I buy you argument that self-segregation is in some ways our default, but this
doesn't mean we can't exacerbate, and potentially ameliorate it, with
technology. Sometimes this has to do with completely new mediums, but even the
specific implementation of existing platforms can have a tremendous impact.

Reddit, for example, is completely capable of designing an algorithm that
clusters articles by viewpoint and penalizes new posts similar to too many
existing ones.

------
lordCarbonFiber
Everytime this gets brought up, I feel it fails to address the question "How
is this overly different than the pre-internet area?". I can understand the
disappointment as to the failure of the Internet to deliver on the utopia we
expected in the 90s, and there's a fantastic lecture on the idea of "the end
of mainstream" (I will edit and add a link if I can dig it up) and how that's
removed a lot of the old universal cultural touchstones (which despite being
universal tended to be very exclusionary which is what fueled the explosion of
niche communities online in the first place).
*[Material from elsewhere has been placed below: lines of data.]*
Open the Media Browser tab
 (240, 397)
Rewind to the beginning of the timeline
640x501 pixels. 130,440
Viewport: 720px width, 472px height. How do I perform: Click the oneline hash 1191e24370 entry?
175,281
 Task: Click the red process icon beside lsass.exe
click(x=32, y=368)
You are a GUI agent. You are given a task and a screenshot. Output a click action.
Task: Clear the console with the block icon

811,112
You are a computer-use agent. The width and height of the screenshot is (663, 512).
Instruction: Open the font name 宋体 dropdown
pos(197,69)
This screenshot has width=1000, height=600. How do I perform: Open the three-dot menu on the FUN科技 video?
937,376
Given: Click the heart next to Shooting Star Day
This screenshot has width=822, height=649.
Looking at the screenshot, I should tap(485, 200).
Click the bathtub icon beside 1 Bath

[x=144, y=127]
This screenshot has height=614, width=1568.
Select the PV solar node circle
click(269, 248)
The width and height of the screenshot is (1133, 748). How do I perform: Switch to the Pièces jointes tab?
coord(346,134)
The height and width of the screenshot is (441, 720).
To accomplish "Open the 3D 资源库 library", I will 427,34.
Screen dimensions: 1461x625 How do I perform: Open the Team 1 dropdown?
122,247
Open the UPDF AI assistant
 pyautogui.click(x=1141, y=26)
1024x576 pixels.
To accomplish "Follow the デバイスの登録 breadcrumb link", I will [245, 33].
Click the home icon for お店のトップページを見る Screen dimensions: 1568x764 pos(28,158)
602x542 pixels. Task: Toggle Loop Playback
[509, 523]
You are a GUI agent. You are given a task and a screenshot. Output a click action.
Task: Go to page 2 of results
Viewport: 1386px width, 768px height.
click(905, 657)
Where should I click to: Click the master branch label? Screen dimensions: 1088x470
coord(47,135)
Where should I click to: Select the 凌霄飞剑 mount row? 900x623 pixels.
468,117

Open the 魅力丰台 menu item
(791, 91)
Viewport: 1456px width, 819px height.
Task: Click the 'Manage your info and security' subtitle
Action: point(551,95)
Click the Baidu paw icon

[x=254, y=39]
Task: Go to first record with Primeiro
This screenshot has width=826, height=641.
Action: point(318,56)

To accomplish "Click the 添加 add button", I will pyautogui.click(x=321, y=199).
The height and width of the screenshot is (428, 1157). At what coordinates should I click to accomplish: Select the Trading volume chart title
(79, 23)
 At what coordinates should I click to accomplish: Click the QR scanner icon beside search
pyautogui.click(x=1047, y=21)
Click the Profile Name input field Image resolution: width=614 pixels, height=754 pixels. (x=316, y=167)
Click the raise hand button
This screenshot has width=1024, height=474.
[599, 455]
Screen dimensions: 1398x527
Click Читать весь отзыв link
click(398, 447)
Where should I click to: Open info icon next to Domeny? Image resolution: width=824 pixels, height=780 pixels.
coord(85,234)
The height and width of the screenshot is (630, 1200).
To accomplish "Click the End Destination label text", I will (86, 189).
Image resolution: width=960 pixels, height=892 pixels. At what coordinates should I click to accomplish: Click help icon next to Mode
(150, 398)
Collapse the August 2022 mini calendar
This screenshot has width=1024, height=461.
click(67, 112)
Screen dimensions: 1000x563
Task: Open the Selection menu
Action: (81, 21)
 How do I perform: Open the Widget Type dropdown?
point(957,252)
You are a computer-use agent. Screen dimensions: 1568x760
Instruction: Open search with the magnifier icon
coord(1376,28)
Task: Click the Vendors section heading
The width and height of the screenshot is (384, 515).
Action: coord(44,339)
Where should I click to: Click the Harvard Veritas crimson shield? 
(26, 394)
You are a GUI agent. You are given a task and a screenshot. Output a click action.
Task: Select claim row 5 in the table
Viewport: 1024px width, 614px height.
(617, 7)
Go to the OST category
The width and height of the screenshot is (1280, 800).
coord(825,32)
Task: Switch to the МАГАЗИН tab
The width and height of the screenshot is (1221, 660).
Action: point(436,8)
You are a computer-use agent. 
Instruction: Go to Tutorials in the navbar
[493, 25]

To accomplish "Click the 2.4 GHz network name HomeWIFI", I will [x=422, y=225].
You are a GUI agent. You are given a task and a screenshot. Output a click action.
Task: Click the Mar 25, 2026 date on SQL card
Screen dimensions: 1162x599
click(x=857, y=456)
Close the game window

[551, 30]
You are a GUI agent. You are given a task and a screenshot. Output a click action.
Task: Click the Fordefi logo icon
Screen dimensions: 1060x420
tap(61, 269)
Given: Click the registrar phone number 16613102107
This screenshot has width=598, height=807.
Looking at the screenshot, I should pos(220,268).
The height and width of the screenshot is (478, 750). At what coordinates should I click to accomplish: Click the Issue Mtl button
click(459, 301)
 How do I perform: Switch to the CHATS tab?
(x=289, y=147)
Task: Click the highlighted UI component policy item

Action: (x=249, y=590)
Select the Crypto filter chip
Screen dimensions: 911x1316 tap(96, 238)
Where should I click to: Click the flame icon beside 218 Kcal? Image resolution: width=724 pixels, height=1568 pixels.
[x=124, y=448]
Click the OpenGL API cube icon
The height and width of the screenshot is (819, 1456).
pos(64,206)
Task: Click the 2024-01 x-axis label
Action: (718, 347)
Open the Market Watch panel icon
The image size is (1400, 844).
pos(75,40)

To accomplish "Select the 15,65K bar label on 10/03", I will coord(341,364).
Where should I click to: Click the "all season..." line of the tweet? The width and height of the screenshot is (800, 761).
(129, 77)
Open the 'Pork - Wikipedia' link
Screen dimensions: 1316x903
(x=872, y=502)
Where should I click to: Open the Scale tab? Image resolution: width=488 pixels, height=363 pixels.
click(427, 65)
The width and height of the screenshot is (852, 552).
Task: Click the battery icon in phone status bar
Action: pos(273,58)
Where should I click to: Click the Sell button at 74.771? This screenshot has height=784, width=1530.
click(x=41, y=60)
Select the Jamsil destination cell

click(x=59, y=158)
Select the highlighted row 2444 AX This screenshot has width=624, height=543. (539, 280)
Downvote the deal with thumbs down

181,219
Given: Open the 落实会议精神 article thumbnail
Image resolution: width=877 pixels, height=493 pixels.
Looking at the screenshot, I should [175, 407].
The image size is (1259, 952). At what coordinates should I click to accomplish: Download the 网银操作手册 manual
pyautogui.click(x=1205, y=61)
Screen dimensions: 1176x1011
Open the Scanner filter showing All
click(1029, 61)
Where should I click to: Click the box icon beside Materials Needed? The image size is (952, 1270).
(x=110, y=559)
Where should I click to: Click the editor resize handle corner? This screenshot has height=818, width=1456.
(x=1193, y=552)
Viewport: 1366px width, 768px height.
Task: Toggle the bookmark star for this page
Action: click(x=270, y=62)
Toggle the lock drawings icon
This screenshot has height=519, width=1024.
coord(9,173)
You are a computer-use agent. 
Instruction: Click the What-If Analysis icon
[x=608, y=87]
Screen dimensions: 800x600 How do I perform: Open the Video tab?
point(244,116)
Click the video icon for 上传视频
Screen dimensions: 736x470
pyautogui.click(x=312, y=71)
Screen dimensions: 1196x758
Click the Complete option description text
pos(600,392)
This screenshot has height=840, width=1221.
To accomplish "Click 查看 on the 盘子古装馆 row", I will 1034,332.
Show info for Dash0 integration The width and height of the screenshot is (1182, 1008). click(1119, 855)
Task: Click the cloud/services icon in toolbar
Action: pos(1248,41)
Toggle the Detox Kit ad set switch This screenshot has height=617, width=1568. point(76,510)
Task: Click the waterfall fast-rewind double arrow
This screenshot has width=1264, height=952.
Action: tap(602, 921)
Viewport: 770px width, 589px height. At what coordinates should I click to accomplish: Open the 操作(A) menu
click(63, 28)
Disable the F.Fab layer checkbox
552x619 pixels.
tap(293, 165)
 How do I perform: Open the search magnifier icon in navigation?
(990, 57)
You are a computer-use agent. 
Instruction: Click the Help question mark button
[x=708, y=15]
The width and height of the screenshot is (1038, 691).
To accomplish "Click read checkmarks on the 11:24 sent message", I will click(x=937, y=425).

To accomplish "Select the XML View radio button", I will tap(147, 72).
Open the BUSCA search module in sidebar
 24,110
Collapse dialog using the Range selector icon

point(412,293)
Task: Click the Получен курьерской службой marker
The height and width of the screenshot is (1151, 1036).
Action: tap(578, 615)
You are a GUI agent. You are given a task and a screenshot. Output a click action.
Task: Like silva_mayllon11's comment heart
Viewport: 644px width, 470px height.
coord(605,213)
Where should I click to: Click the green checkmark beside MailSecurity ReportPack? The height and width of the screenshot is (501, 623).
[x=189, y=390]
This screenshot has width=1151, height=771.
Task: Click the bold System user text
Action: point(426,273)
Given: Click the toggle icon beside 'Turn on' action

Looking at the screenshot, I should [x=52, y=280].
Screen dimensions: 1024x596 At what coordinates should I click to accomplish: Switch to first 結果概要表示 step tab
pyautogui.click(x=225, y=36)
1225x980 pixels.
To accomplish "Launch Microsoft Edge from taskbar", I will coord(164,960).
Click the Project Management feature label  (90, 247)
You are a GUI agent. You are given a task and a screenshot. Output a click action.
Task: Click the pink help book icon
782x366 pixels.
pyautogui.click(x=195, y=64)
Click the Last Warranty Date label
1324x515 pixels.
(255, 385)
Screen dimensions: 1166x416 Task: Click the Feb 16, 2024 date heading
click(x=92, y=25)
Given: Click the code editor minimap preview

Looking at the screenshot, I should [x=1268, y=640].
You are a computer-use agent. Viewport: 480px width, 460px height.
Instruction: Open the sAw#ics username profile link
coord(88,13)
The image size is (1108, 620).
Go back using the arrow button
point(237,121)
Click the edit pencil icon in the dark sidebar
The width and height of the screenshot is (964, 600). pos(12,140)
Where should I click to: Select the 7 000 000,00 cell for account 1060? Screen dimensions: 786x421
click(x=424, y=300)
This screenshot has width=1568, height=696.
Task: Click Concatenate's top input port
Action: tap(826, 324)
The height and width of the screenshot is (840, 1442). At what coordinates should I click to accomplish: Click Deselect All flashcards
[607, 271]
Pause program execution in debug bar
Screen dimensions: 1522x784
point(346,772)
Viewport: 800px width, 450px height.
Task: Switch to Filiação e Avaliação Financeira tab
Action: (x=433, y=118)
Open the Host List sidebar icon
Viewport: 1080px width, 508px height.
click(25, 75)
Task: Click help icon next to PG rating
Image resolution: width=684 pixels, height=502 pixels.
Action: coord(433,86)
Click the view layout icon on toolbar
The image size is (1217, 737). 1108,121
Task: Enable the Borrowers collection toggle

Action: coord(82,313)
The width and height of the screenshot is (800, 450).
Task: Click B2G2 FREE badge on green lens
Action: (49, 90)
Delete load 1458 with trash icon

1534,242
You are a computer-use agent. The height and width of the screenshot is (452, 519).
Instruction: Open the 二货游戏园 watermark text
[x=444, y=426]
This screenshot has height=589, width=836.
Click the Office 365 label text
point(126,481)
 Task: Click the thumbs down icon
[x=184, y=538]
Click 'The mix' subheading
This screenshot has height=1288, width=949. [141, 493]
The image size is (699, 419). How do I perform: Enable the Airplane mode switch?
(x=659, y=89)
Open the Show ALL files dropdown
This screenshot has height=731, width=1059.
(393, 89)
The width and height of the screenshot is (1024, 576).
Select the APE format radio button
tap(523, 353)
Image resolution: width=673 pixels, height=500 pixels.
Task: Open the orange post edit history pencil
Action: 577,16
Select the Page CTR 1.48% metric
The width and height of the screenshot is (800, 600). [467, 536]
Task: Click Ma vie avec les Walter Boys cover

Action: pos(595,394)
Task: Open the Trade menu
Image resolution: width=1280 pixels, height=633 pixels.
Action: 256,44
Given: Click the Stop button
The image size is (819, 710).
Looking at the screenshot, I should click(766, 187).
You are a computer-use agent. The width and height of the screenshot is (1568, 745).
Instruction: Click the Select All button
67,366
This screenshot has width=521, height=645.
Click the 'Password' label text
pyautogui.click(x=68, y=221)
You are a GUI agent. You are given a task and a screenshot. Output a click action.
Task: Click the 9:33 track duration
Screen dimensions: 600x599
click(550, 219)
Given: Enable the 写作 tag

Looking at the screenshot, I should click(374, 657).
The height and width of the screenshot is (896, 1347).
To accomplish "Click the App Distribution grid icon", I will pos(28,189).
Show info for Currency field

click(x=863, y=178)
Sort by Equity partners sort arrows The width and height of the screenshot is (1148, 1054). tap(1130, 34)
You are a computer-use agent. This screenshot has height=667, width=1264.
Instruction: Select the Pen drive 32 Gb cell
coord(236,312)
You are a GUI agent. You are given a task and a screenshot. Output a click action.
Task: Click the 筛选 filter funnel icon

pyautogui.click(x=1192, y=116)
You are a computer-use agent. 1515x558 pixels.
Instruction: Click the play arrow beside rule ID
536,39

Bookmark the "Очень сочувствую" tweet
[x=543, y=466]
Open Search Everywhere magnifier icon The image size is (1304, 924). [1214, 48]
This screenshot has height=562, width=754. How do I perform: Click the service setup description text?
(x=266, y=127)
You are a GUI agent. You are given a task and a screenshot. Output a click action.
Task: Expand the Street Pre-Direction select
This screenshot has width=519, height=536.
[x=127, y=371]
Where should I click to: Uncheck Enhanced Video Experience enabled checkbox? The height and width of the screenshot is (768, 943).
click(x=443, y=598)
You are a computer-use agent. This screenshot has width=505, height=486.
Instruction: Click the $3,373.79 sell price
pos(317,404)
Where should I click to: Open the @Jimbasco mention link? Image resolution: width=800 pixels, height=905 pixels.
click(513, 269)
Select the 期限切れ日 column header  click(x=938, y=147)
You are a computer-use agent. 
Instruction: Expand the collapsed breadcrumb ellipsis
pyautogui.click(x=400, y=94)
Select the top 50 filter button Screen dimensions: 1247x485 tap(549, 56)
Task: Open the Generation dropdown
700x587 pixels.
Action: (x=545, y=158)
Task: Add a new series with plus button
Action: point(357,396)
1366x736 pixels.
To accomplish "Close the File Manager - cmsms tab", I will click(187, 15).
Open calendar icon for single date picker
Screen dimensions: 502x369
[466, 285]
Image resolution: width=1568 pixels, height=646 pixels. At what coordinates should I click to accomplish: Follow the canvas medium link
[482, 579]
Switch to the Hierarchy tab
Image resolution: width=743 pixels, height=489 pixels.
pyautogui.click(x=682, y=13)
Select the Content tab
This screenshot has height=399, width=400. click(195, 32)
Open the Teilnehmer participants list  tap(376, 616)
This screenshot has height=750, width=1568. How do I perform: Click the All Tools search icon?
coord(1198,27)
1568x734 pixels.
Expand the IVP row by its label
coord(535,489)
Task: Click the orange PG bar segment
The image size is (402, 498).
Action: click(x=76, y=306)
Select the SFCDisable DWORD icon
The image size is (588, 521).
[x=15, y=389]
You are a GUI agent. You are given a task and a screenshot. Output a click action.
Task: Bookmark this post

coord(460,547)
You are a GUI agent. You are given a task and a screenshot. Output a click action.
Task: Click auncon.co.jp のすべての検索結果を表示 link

I wasn't alive to comment, but I can't imagine the second half of the 20th
century a booming time where you interacted with people outside of you
geographic community (which generally shared your political, religious, and
social beliefs). I know many of my parents old friends still live ~20miles
from where they grew up and that's not overly uncommon. Put into that context
it makes theses pieces on divid _ing_ Americans seem a little silly. Divided
is the default state and has been since the nation's inception as a loose
collection of independent governments.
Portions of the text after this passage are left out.